_EXERCISE INSTRUCTIONS:_
Print the records below from the first line through the line containing "has height=999, width=1200.", both included, word for word.

----- THE RECORDS -----

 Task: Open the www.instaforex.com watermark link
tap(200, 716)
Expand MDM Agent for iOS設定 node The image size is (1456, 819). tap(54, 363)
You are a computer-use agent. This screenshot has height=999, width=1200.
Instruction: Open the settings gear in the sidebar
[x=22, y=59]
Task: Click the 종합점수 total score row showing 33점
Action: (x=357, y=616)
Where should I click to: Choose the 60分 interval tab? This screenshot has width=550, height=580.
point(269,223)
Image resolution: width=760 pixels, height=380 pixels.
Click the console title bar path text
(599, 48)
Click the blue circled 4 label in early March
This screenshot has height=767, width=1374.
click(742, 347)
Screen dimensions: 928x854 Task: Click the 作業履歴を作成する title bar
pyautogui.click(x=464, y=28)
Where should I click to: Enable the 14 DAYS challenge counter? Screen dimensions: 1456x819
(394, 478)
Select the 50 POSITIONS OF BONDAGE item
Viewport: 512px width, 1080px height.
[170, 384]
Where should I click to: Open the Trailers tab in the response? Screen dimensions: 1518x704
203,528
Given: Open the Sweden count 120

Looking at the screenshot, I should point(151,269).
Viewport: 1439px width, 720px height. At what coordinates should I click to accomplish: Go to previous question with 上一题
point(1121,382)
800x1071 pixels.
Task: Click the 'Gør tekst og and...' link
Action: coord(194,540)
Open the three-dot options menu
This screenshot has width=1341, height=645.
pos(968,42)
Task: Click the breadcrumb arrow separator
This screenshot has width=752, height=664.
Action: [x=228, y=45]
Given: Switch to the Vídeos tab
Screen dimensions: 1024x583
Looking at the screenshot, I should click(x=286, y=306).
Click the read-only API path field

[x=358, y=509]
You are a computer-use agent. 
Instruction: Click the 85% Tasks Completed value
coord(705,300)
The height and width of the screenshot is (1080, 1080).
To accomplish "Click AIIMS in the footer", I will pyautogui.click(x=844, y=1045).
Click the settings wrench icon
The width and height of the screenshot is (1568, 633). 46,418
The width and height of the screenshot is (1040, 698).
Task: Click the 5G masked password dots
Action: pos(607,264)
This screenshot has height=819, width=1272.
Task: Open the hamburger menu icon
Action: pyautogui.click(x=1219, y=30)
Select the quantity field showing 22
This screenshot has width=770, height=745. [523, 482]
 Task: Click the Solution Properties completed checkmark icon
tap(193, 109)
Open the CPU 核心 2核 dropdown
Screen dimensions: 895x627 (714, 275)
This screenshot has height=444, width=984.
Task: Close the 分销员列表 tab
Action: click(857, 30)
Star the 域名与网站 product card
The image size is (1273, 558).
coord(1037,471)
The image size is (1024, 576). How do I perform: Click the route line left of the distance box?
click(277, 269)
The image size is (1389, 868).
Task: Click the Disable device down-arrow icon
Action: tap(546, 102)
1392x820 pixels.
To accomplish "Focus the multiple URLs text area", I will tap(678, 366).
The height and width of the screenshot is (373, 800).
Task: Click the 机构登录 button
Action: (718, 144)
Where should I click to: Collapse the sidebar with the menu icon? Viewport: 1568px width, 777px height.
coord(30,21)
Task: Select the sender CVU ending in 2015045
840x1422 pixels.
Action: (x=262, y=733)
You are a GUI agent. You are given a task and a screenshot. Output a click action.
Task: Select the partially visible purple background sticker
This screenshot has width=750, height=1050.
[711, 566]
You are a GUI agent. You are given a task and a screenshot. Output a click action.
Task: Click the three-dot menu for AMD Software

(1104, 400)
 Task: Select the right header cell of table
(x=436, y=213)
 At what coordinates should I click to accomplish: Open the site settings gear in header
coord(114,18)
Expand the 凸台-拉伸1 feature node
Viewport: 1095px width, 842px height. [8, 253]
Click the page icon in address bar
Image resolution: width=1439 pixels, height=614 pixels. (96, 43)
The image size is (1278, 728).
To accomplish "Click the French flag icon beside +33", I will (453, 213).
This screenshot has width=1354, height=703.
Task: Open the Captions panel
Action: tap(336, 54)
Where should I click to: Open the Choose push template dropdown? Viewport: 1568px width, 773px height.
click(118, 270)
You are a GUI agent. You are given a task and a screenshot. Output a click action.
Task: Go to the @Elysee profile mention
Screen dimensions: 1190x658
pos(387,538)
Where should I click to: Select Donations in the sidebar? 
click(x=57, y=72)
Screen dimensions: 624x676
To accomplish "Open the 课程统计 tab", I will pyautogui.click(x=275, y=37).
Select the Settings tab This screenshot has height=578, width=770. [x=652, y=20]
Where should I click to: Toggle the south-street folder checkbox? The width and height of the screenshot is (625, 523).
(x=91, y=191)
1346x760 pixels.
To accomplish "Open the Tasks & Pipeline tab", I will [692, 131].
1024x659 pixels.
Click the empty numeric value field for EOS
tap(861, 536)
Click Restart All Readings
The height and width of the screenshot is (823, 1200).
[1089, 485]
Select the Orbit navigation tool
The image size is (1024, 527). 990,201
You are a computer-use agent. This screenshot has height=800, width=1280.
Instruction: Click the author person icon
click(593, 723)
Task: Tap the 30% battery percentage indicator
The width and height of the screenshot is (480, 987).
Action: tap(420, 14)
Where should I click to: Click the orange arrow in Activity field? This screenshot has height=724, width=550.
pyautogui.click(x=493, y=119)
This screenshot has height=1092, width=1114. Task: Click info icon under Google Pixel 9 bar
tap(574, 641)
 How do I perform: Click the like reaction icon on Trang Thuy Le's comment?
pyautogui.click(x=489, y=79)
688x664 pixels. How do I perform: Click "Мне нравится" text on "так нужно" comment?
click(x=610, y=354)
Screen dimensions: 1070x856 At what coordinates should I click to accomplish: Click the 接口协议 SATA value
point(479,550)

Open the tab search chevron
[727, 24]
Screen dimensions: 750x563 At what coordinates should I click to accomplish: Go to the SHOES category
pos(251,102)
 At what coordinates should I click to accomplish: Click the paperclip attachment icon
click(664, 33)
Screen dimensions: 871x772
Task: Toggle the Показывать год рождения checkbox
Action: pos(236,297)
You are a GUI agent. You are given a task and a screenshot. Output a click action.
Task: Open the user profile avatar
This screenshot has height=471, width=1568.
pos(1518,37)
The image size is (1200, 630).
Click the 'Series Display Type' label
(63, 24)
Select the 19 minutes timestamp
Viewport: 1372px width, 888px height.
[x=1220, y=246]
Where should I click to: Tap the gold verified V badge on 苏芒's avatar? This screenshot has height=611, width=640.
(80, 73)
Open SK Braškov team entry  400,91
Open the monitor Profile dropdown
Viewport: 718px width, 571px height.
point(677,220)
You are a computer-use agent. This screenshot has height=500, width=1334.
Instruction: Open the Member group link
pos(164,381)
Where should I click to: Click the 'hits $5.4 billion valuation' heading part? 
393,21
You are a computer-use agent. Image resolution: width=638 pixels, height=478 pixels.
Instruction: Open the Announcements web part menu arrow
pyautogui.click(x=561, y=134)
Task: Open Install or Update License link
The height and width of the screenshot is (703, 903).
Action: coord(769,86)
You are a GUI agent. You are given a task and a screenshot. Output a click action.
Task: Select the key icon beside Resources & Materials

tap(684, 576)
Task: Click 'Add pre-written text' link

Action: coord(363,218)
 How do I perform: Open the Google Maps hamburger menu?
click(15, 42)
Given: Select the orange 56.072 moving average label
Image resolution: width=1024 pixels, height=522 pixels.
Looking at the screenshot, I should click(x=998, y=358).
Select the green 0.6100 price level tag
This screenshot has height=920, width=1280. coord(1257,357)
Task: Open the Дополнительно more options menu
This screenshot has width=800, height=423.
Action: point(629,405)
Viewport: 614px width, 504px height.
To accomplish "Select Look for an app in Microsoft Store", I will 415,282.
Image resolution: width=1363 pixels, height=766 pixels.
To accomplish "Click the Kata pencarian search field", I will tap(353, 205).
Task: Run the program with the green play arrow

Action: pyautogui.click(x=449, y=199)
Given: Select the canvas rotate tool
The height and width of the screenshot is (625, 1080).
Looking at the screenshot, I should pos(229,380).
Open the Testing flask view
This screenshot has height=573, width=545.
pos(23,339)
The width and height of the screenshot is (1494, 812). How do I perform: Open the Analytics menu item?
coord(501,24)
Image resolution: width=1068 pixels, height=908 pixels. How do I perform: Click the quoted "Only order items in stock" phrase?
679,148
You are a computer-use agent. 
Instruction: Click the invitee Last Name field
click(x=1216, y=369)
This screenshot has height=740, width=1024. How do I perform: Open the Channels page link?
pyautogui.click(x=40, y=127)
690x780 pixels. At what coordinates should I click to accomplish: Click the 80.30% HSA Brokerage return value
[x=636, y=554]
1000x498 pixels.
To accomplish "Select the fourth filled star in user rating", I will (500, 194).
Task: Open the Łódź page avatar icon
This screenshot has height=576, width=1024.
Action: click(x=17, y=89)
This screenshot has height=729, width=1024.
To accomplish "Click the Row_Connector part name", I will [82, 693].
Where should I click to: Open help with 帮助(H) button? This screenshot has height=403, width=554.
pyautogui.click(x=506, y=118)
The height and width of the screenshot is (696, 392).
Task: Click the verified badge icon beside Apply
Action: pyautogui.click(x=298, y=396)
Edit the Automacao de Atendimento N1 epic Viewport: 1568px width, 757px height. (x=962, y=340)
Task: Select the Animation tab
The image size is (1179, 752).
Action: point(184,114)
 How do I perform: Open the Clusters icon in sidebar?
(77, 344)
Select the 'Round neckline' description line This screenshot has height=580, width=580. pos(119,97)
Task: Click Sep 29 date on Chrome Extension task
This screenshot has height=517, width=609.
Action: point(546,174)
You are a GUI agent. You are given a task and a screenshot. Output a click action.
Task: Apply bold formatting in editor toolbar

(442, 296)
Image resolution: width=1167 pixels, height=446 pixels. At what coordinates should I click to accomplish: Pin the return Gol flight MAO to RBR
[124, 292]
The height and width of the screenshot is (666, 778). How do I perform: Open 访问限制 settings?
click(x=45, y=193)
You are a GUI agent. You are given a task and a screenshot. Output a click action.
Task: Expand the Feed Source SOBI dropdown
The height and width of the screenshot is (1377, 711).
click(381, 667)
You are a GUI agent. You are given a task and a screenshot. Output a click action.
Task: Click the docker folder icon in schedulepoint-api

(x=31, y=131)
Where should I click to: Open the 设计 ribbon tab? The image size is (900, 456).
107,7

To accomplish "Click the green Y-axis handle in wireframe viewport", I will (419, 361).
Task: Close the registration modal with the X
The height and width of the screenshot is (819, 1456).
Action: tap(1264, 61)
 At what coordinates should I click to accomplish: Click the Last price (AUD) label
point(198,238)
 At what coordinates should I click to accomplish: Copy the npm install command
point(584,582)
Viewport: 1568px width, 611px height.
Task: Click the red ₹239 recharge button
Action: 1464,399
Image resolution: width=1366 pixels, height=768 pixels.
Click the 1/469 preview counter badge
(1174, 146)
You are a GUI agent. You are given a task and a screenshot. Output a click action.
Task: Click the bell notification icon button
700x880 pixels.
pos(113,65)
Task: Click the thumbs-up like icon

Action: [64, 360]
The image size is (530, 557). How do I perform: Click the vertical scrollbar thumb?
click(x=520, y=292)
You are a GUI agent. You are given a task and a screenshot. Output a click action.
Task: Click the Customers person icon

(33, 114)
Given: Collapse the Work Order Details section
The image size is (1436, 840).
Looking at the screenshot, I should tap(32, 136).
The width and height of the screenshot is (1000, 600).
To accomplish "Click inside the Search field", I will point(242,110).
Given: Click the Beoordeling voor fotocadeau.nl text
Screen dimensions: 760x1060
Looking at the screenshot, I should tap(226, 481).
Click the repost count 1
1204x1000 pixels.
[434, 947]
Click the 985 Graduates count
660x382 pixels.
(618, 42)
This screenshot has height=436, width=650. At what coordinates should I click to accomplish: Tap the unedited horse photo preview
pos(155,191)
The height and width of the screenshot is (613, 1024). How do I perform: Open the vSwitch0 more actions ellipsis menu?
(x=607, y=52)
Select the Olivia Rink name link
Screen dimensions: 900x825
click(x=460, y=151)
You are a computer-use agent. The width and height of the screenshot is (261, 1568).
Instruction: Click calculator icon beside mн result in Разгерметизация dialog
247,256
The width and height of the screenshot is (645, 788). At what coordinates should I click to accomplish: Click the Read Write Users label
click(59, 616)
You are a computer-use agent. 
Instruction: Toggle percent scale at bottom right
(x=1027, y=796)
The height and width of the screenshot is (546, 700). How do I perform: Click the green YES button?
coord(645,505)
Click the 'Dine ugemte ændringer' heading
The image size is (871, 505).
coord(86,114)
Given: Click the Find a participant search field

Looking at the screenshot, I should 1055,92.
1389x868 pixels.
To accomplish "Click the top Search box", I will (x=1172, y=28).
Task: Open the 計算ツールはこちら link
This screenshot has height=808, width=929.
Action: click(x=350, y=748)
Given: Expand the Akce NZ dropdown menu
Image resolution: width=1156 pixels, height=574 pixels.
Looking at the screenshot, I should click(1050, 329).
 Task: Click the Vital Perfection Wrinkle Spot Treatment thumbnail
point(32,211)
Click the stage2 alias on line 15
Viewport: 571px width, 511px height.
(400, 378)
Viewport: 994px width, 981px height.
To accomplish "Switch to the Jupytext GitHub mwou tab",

-----

_WRITTEN ANSWER:_
 Task: Open the www.instaforex.com watermark link
tap(200, 716)
Expand MDM Agent for iOS設定 node The image size is (1456, 819). tap(54, 363)
You are a computer-use agent. This screenshot has height=999, width=1200.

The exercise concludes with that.